Set down exactly, and only, the lines from the one with "Task: Click the Username: label text" to the final line of the entries, both included.

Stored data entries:
____________________

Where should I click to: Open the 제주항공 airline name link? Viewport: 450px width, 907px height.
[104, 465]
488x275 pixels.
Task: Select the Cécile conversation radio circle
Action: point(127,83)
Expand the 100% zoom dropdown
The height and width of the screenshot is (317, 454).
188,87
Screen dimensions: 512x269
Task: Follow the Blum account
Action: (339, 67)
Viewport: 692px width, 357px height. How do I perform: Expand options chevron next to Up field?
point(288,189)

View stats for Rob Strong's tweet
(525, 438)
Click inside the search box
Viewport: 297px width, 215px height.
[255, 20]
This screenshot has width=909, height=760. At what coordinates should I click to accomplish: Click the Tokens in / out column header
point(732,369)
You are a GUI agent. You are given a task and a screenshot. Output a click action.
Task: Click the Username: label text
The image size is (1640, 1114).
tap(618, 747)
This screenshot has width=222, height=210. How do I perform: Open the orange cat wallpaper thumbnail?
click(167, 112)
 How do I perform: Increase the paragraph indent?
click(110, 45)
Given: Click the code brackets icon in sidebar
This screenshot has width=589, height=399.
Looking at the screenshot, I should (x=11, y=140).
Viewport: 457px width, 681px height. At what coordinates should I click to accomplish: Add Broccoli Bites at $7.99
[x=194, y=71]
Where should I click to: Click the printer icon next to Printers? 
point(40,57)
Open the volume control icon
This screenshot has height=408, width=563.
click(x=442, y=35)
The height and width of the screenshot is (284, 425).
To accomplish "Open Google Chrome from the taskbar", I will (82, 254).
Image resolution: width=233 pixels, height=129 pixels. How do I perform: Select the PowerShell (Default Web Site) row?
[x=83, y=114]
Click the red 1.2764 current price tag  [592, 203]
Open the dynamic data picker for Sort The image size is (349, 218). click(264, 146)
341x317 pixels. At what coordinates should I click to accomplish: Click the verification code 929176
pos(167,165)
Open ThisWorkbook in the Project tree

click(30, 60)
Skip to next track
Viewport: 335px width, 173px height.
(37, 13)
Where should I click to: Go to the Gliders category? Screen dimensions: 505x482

____________________

● **Worked solution**:
Task: Click the Username: label text
The image size is (1640, 1114).
tap(618, 747)
This screenshot has width=222, height=210. How do I perform: Open the orange cat wallpaper thumbnail?
click(167, 112)
 How do I perform: Increase the paragraph indent?
click(110, 45)
Given: Click the code brackets icon in sidebar
This screenshot has width=589, height=399.
Looking at the screenshot, I should (x=11, y=140).
Viewport: 457px width, 681px height. At what coordinates should I click to accomplish: Add Broccoli Bites at $7.99
[x=194, y=71]
Where should I click to: Click the printer icon next to Printers? 
point(40,57)
Open the volume control icon
This screenshot has height=408, width=563.
click(x=442, y=35)
The height and width of the screenshot is (284, 425).
To accomplish "Open Google Chrome from the taskbar", I will (82, 254).
Image resolution: width=233 pixels, height=129 pixels. How do I perform: Select the PowerShell (Default Web Site) row?
[x=83, y=114]
Click the red 1.2764 current price tag  [592, 203]
Open the dynamic data picker for Sort The image size is (349, 218). click(264, 146)
341x317 pixels. At what coordinates should I click to accomplish: Click the verification code 929176
pos(167,165)
Open ThisWorkbook in the Project tree

click(30, 60)
Skip to next track
Viewport: 335px width, 173px height.
(37, 13)
Where should I click to: Go to the Gliders category? Screen dimensions: 505x482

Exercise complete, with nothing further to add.